>>5927725
Alright I'll explain in Reddit spacing.
The scene is right after Valeria and Akiro fights off the spirits that have come to forcibly take Conan to the underworld when performing the healing ritual (in exchange Valeria is fated to die in his place).
The entire plot of the movie revolves around 'The Riddle of Steel' a kind of meditation on life. His father told him you can always trust a good sword and then Thulsa Doom kills his family with it. Conan struggles and rises to every occasion forging himself into an instrument of revenge, when he next encounters Thulsa he can't even remember who Conan is or why anyone would waste their life on something so trivial.
Thulsa then even spoonfeeds his interpretation of The Riddle of Steel as it's commonly understood by those who have walked the path stating that flesh is stronger, a sword cannot swing itself. Then proclaims his superiority by showing that he can control the flesh of others and orders one of the cultists to jump to their death.
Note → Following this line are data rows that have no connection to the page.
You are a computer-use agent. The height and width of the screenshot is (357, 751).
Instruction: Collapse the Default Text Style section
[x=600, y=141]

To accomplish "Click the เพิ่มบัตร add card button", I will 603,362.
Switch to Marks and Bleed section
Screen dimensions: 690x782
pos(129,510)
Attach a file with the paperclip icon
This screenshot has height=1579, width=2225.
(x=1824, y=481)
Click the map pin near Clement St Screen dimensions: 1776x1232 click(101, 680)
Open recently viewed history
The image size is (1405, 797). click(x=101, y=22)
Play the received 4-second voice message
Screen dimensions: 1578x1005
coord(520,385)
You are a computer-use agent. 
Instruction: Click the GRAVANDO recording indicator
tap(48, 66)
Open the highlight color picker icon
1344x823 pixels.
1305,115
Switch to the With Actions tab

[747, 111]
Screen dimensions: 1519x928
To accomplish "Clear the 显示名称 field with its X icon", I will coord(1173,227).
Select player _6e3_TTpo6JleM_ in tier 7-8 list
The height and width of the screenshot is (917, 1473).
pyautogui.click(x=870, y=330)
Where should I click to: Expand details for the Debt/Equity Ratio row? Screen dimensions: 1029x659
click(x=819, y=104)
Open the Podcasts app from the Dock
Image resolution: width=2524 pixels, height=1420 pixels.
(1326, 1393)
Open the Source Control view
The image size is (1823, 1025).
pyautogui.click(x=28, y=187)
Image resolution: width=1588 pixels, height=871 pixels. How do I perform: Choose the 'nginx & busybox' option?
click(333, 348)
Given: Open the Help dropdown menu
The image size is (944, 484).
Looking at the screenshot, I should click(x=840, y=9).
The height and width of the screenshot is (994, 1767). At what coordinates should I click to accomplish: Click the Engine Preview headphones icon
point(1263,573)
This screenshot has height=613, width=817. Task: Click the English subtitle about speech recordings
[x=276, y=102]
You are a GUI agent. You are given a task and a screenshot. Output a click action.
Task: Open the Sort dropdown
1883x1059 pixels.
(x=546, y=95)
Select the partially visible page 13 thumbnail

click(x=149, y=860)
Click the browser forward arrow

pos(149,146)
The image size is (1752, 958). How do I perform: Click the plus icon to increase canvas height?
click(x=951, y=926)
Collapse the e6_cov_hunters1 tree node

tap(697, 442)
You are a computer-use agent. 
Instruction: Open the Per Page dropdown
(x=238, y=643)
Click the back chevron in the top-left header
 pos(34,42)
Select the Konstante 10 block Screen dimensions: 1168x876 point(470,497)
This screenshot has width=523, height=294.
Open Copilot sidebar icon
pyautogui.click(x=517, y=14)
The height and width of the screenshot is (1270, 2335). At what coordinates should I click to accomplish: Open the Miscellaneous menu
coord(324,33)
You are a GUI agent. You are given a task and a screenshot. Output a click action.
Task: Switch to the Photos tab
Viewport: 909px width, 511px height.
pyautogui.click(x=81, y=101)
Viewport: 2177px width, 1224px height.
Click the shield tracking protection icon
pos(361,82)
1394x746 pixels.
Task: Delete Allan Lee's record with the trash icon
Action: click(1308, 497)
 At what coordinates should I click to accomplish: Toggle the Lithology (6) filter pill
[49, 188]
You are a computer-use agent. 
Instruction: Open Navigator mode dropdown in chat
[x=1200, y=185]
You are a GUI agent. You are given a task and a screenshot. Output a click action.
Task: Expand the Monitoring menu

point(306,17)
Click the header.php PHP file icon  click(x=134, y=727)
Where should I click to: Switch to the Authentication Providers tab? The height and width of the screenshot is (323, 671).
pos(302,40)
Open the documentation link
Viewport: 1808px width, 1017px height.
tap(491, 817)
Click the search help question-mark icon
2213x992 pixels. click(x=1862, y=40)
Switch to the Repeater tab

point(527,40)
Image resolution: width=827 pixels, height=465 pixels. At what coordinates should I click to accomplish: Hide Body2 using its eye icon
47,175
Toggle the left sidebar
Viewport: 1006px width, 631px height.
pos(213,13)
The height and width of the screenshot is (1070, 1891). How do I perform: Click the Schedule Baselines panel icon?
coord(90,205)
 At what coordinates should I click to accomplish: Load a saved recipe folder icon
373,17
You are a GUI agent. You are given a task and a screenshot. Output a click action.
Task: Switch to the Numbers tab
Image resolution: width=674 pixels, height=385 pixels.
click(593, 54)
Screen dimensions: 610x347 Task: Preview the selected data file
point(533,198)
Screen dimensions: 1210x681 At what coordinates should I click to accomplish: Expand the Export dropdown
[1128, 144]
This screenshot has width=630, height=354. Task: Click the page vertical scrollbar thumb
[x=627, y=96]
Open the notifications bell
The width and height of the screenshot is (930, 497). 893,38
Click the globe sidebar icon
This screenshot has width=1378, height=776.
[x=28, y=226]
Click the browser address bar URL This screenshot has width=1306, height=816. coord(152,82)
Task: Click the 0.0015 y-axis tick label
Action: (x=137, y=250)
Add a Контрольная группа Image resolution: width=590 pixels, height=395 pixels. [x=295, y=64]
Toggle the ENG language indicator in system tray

Having been utterly crushed and defeated he's tortured on the Tree of Woe before being rescued by his companions, but he's so wounded he will die without divine intervention which brings us to this scene. He was so convinced he could enact his revenge because he had everything on his side, his physical prowess even morality. Here he is both contemplating his own mortality and strength by performing the kata he learned from the eastern swordmasters in his youth but resolves to push forth despite his own doubts.
I'll skip ahead but in the final confrontation Thulsa attempts to seduce/hypnotize (he's a kind of snake demigod) and says that he is the one who shaped him into the man he is today and is more of a father to him than anyone. Conan manages to break the spell and decapitates him with his father's broken sword. After this Conan sits in contemplation at the Ziggurat realizing that if flesh wields the sword then it is will that moves the flesh. Very Nietzschean.